That does not mean light-handed civil rights enforcement. To the contrary. Full relief for individual victims of discrimination is often far more costly than preference remedies, which often require nothing more than that the employer hire different people. My advice here merely obligates law enforcers to act only when a law has actually been broken, and to ensure that the punishment fits the crime. This ought not be a revelation, but law enforcement that hews to such basic rules would mark a drastic change from the reckless policies and practices of the Clinton Administration.
D. Voting Rights
How many times does the Supreme Court have to repeat itself?
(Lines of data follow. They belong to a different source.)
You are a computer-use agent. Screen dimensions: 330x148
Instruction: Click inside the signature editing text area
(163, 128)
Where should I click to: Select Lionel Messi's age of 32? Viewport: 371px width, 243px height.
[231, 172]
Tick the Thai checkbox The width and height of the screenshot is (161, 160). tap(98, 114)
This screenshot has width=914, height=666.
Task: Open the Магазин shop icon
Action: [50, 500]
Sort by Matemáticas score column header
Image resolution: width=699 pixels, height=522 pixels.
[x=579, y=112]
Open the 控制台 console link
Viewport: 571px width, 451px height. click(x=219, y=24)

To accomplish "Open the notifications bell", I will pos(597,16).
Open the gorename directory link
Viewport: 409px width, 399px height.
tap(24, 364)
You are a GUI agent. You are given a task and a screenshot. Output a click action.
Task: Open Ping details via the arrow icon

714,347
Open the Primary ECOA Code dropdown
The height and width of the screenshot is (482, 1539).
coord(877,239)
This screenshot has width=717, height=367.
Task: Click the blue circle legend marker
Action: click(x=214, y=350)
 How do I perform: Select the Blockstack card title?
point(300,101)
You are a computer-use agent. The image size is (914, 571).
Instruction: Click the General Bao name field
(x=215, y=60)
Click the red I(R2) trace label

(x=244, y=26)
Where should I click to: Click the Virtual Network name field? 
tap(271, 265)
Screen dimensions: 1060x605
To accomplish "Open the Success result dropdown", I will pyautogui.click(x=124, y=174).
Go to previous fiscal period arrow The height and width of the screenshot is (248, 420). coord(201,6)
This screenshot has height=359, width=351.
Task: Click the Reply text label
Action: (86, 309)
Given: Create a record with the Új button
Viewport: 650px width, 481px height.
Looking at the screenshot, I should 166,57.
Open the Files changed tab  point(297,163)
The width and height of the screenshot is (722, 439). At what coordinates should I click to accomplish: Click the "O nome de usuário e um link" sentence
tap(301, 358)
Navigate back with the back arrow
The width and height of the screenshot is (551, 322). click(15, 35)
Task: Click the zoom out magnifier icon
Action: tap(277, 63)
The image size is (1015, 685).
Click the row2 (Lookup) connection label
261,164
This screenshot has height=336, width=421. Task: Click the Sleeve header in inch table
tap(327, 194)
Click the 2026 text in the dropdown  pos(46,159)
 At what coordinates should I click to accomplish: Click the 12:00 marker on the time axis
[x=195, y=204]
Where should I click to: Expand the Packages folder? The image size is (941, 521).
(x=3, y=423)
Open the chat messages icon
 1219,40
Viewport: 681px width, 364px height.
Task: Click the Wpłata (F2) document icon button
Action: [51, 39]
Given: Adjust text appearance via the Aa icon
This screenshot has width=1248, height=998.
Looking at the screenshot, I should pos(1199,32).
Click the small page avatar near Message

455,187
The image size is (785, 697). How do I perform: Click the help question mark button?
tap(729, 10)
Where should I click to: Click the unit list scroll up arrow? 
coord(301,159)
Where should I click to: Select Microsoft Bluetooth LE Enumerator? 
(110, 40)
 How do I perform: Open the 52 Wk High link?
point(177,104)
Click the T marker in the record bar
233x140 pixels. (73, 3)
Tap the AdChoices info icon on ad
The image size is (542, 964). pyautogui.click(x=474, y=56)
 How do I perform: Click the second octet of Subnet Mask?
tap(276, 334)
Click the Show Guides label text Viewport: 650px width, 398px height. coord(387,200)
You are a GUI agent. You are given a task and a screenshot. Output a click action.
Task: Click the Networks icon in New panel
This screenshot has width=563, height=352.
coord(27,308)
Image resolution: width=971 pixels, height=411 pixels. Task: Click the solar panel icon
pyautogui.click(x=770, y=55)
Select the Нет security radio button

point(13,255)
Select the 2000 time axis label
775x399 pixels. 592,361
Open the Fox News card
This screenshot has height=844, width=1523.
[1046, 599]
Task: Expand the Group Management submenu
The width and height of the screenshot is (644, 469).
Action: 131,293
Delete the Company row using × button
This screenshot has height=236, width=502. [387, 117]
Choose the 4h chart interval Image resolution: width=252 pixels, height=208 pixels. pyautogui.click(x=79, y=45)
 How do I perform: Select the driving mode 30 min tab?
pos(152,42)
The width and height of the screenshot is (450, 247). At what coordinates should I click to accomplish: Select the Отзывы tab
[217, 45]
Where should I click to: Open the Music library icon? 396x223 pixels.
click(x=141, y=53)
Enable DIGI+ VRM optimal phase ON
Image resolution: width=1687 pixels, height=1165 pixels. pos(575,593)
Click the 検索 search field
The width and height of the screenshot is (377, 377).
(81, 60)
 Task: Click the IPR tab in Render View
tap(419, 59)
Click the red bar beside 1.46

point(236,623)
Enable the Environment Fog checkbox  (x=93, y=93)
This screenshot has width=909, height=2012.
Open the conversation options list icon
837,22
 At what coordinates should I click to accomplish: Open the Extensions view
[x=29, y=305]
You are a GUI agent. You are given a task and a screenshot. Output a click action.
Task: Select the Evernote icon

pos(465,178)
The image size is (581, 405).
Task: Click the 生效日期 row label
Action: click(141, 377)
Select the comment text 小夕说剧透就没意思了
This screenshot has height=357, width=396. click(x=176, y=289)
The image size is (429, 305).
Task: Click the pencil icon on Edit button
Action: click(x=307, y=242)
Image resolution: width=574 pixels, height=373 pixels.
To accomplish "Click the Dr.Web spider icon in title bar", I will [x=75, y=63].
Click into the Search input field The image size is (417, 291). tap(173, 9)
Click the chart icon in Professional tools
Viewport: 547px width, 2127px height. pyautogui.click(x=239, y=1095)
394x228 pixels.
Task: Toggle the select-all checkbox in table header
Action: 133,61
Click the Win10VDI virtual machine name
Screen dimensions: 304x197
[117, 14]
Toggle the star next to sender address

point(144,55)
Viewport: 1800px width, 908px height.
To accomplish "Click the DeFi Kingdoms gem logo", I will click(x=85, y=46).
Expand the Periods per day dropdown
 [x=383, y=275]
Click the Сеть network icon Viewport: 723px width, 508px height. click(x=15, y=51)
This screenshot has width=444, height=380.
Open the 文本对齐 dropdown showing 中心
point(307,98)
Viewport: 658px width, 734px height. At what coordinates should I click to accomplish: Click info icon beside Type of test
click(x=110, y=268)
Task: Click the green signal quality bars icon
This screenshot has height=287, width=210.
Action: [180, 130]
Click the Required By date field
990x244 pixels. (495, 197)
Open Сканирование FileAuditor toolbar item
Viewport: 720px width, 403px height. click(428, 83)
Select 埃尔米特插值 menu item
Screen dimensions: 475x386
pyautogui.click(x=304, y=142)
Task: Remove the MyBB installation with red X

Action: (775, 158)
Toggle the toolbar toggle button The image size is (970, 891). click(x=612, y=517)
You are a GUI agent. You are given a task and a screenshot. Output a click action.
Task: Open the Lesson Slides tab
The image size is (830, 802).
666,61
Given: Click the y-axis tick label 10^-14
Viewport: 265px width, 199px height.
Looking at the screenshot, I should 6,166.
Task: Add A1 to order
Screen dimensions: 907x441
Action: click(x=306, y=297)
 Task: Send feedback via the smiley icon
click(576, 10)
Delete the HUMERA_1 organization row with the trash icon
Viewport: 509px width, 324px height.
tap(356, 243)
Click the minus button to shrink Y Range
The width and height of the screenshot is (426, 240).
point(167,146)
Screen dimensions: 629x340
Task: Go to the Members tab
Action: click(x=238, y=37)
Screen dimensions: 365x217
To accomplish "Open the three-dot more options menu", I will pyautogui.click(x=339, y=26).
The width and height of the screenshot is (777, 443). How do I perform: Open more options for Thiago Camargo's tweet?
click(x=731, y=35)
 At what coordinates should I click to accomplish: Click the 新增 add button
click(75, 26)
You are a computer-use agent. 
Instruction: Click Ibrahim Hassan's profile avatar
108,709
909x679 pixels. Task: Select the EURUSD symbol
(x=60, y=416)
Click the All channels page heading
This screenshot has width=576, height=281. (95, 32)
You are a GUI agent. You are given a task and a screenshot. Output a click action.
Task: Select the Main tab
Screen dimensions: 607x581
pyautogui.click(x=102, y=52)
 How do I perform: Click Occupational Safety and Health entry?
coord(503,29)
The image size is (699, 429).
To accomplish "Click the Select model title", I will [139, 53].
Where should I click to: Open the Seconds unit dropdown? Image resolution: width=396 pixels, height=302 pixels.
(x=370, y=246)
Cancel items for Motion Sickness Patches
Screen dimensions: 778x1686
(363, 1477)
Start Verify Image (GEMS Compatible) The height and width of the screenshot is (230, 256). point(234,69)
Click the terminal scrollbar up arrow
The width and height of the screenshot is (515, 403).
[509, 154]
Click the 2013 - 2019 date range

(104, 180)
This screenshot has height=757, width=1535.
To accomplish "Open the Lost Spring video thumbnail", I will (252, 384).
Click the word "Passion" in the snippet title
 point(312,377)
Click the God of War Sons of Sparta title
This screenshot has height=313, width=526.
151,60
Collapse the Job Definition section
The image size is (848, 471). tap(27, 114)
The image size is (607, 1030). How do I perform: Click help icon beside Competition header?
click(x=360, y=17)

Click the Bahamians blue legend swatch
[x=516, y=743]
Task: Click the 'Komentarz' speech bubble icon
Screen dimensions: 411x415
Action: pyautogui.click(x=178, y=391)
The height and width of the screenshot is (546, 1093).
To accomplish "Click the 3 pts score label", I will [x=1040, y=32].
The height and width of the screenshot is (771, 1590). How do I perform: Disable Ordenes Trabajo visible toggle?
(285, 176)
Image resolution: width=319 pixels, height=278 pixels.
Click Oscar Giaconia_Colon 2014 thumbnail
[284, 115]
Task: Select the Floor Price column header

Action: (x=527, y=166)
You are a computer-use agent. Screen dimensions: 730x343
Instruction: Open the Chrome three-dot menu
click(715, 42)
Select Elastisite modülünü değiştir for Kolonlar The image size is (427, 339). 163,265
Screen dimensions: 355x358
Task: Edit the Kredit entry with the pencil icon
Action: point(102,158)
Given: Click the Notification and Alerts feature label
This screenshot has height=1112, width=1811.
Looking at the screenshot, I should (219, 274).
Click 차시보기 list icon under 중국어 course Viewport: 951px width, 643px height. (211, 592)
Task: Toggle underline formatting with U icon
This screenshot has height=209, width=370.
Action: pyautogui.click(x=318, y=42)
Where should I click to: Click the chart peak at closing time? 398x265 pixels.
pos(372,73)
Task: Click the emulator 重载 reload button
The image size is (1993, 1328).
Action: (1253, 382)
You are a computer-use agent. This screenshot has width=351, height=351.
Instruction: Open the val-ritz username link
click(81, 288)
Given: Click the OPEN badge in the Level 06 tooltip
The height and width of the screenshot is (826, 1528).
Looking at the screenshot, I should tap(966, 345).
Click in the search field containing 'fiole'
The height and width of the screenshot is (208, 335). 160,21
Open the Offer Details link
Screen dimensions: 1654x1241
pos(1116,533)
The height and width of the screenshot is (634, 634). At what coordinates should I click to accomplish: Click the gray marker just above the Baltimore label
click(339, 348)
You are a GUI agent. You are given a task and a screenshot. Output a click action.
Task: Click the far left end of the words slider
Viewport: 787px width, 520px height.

The Constitution does not permit--and certainly neither it nor the Voting Rights Act requires--a system of "political apartheid."(54) As Justice Anthony Kennedy has declared, the goal of ending discrimination "is neither assured nor well served ... by carving electorates into racial blocs."(55) Racial classifications in political line-drawing evoke the same strict constitutional scrutiny as all other forms of race discrimination.
But the Justice Department, true to the vow of former Assistant Attorney General Deval Patrick, has defended every racially gerrymandered electoral district. What's more, it has used its vast discretionary "pre-clearance" powers under the Voting Rights Act to induce state and local governments to violate the Constitution by drawing political lines to enhance minority voting power.
Racial gerrymandering assumes that race is the primary criterion of an individual's political identity. It assumes, falsely, that black politicians can only be elected by blacks and whites by whites. It creates a floor for minority political power, but also a ceiling, for it tends to conglomerate minorities. By so doing, it drains many districts of minority populations and thereby diminishes the obligation of white elected officials to represent minority interests and vice-versa. In sum, like other types of racial classifications, it increases race-consciousness and polarization.(56)
The Supreme Court repudiated Clinton's Civil Rights Division repeatedly on voting rights issues. In Shaw v. Reno,(57) the Court remanded the case to the district court for consideration of a bizarrely shaped district that "winds in snake-like fashion through tobacco country, financial centers, and manufacturing centers `until it gobbles up enough enclaves of black neighborhoods'."(58) Two years later, in Miller v. Johnson,(59) the Court invalidated congressional districts in Georgia that were gerrymandered in conformity with a Justice Department-backed "max-black" plan.(60) Then, in 1997, the Supreme Court held by a 7-2 vote that the Justice Department had misused its pre-clearance powers under the Voting Rights Act to induce public officials to discriminate in drawing political boundaries in order to maximize the number of safe black seats.(61) Again, it was the Division's practice to coerce "voluntary" settlements in order to procure illegal remedies.
Recommendation: Given the congressional redistricting that will follow the 2000 elections, the issue of racial gerrymandering looms large. Either the Justice Department will counsel state governments to redistrict in a nondiscriminatory fashion -- as the Constitution requires -- or it will persist in encouraging racially drawn districts, subjecting the political landscape to protracted upheaval in the courts.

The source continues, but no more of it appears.